HWY_ATTR bool foo(const double *data, const uint8_t *mask) {
      namespace hn = hwy::HWY_NAMESPACE;
      const hn::ScalableTag<double> double_vector_tag;
      const hn::Rebind<uint8_t, decltype(double_vector_tag)> mask_vector_tag;

      static_assert(
          hn::MaxLanes(double_vector_tag) == hn::MaxLanes(mask_vector_tag),
          "The data SIMD vector type and the mask SIMD vector type must have the same number of lanes");

      // ...
}

hn::MaxLanes(double_vector_tag) will return the same result as hn::Lanes(mask_vector_tag) on targets that use fixed-size vectors such as x86/NEON/PPC/WASM/EMU128/SCALAR.

hn::Lanes(double_vector_tag) == hn::Lanes(mask_vector_tag) should be true, even on HWY_SVE and HWY_RVV targets, as double_vector_tag.Pow2() is equal to 0 and mask_vector_tag.Pow2() is equal to -3 and as the hn::Lanes(mask_vector_tag) implementation on SVE/RVV actually takes into account mask_vector_tag.Pow2().

hn::Lanes(mask_vector_tag) will return the same result as hn::Lanes(hn::ScalableTag<uint8_t>()) / 8 on all targets except SCALAR, including SVE and RVV.

jan-wassenberg · 2023-07-25T08:17:51Z

Thanks @johnplatts , I agree with your comments.
@fbarbari , it is true that Lanes() is constexpr on x86 (and also NEON) but this should not be relied upon as John notes.
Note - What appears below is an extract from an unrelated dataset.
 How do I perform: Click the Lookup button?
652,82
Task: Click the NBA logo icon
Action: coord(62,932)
A further alternative could be to change static_assert to a debug-build only runtime assert, such as HWY_DASSERT.

Finally, we could consider adding a HWY_SVE_512 target which corresponds to A64FX. Then, Lanes could be constexpr. We should have good evidence that this is worthwhile in general, though - it costs compile time and binary size for everyone (except perhaps if it is opt-in).

fbarbari · 2023-07-25T09:07:55Z

Thank you both for the quick responses. In the end I used the MaxLanes function in the static_assert.
Regarding to HWY_SVE_512, I didn't want to be the cause for a breaking change in the highway API :)
Isn't it already opt-in when using static dispatch (in the sense that you get only what can run on the CPU you are compiling on)?
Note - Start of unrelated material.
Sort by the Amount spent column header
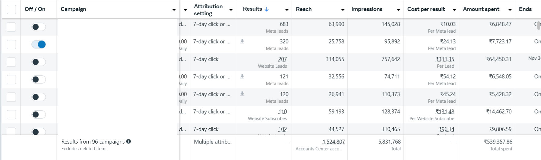The height and width of the screenshot is (160, 541). (481, 9)
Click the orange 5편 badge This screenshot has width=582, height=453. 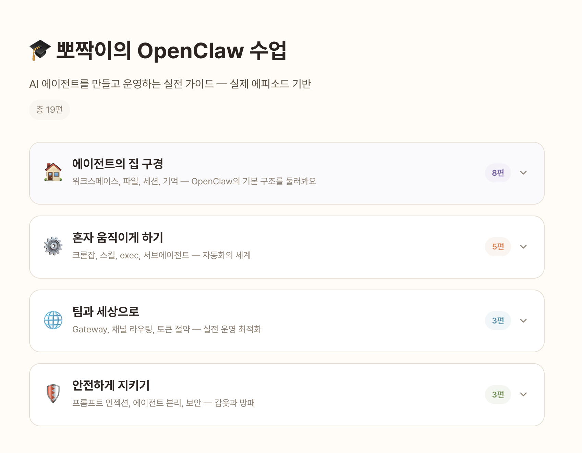pyautogui.click(x=497, y=247)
jan-wassenberg · 2023-07-25T11:31:02Z

Sounds good :)

Regarding to HWY_SVE_512, I didn't want to be the cause for a breaking change in the highway API :)

No worries, this would not be a breaking change. A new target means we recompile the code one more time for that target, with corresponding binary size increase (not major).

you get only what can run on the CPU you are compiling on

It's a bit more subtle. Static dispatch only uses the best target enabled via compiler flags. That may or may not be -march=native. And the fixed-size targets such as HWY_SVE_256 require a bit more still (signaling that we know the vector length via __ARM_FEATURE_SVE_BITS).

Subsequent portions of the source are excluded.